Keywords: Allopregnanolone, selective brain steroidogenic stimulants, 5α-reductase type I, major unipolar depression, GABAA receptor

Introduction

Depression and anxiety spectrum disorders, which include generalized anxiety, panic, and post-traumatic stress disorder (PTSD) could reflect a brain perturbation of GABAergic neurotransmission as the result of a reduction of the GABAA receptor-active neurosteroid, 3α-hydroxy-5α-pregnan-20-one (allopregnanolone, Allo) levels. Indeed, Allo levels are decreased in the cerebrospinal fluid (CSF) and plasma of patients with PTSD and major unipolar depression in a manner that correlates with severity of symptoms (Rasmusson et al. 2006; Uzunova et al. 1998; Romeo et al., 1998). Remarkably, neurosteroidogenic antidepressants [i.e., selective brain steroidogenic stimulants (SBSSs)] (Pinna et al. 2004; Pinna et al. 2006a; Pinna et al. 2009), including fluoxetine and analogs, correct this Allo level deficit and improve depression (Uzunova et al. 1998; Romeo et al., 1998).
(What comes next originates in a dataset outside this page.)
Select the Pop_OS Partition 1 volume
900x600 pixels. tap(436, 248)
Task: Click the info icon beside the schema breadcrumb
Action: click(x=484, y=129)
Allo acts as an endogenous potent positive allosteric modulator of the action of GABA at post- and extra-synaptic GABAA receptors (Gunn et al. 2011; Herd et al. 2007; Belelli and Lambert, 2005; Puia et al., 1991). In both human and rodent brain, Allo is synthesized from progesterone by the sequential action of two enzymes: 5α-reductase type I (5α-RI), which is the rate-limiting step enzyme in Allo biosynthesis, and 3α-hydroxysteroid dehydroxygenase (3α-HSD), the enzyme that converts 5α-dihydro-progesterone (5α-DHP) into Allo (Dong et al., 2001; Herd et al. 2007; Pinna et al. 2008). In mice, these enzymes co-localize and are highly expressed in glutamatergic corticolimbic neurons, including pyramidal neurons of the cortex, pyramidal neurons and granular cells of the hippocampus, and pyramidal-like neurons of the amygdala but fail to be expressed by GABAergic interneurons (Agis-Balboa et al. 2006; 2007). Upon secretion from glutamatergic neurons, Allo may act in a paracrine fashion at GABAA receptors located on cell bodies or dendrites of pyramidal neurons, or in an autocrine manner at GABAA receptors located on glutamatergic neurons dendrites or cell bodies, or may access and act at the intracellular sites of GABAA receptors (Agis-Balboa et al. 2007; Agis-Balboa et al. 2006; Akk et al. 2005). The finding that Allo in nmolar concentrations facilitates the efficacy of GABAA receptor agonists and allosteric modulators substantiates its endogenous physiological relevance (Pinna et al. 2000; Guidotti et al. 2001). In experiments in which Allo biosynthesis was decreased by inhibiting 5α-RI with the potent competitive 5α-RI inhibitor, SKF 105,111, we have demonstrated a reduced pharmacological response to GABAA receptor agonists and allosteric modulators (Pinna et al., 2000).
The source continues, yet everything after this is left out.